Spurious Rewards: Rethinking Training Signals in RLVR
Date: 4th June 2025
arXiv link
Key Points:
- Observes that applying reinforcement learning with verifiable rewards (RLVR) to Qwen‐2.5 Math models yields large
improvements on math benchmarks—even when rewards are random or extremely sparse.
- Demonstrates that “random” or “rare” rewards (e.g., +1 for any code output matching a certain format) still encourage
the model to practice reasoning and generate more code, indirectly improving performance.
- Suggests that the benefit of RLVR may come largely from elicitation of latent capabilities
(e.g., “just make the model write more code”), rather than from specific reward signals.
- Challenges the narrative that carefully engineered reward models are always necessary; even random reward signals can bootstrap better performance in math domains.
Key Methods:
- Random/Rare reward design: assign a small reward when the generated code contains a special token or satisfies a
trivial “format” rule, rather than verifying semantic correctness.

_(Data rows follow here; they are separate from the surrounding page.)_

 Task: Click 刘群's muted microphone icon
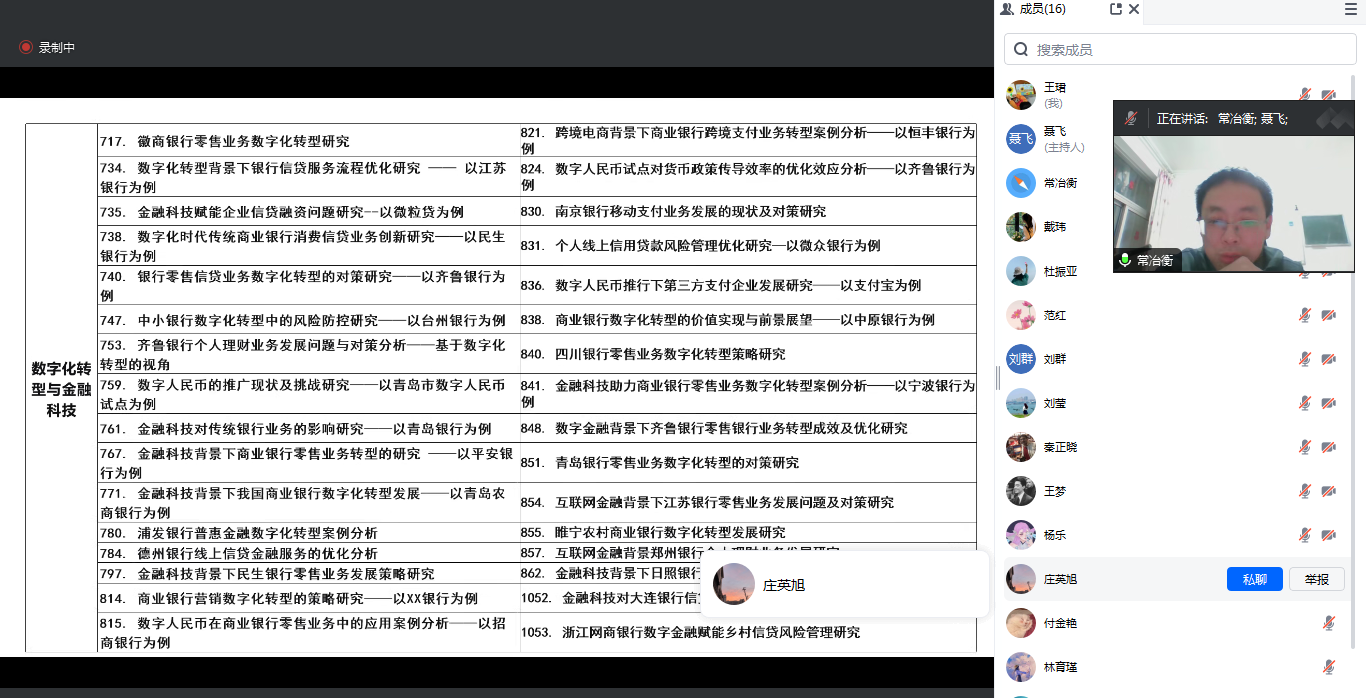[x=1305, y=359]
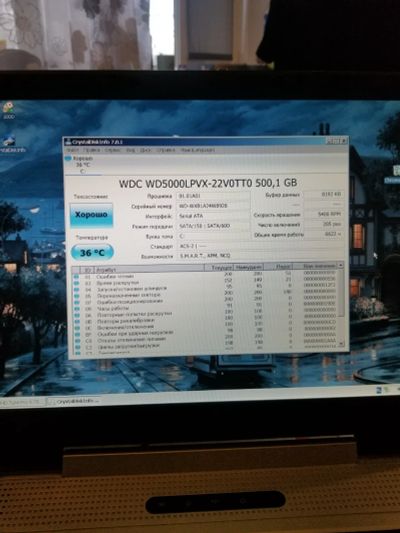Click the raw values column header
400x533 pixels.
(x=315, y=266)
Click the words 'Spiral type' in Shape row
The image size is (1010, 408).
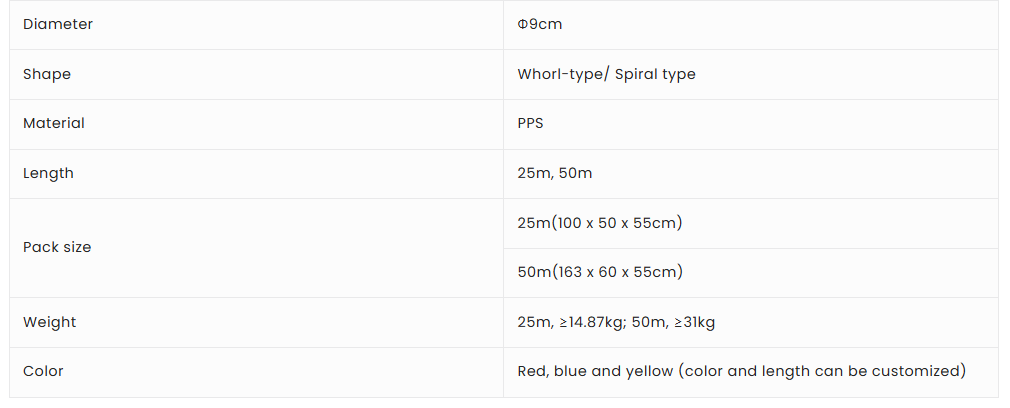pos(655,74)

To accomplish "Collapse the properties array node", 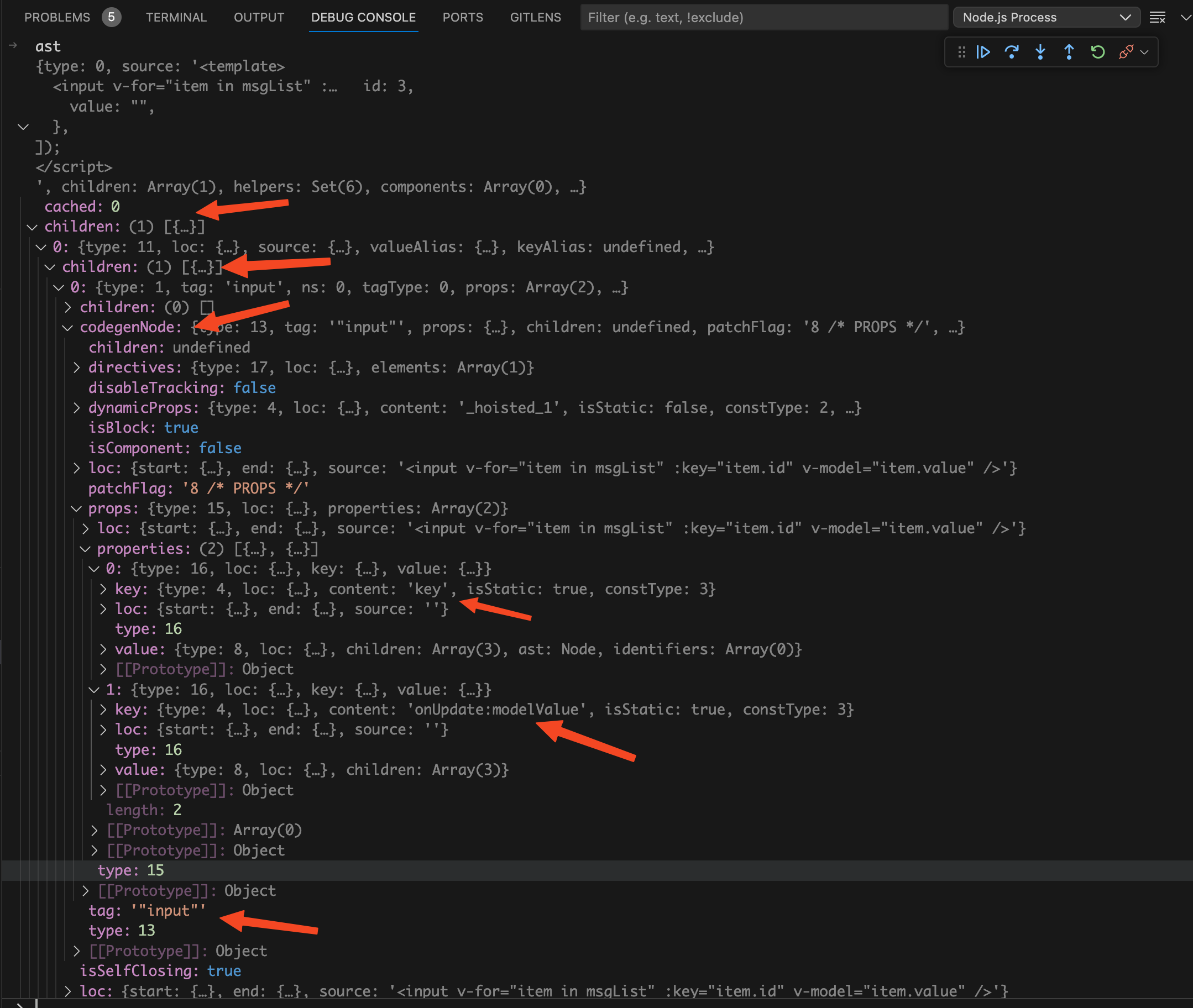I will 85,549.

- GRPO clipping: use Group Relative Policy Optimization (GRPO) with high clipping thresholds to allow large policy
updates when rare rewards are observed.
- One‐shot example RL: occasionally include a single verified math problem to ensure minimal learning signal,
but rely mainly on random‐format rewards.
- Empirical evaluation: measure MATH‐500 performance gains across Qwen‐2.5 Math models when
trained under random reward regimes.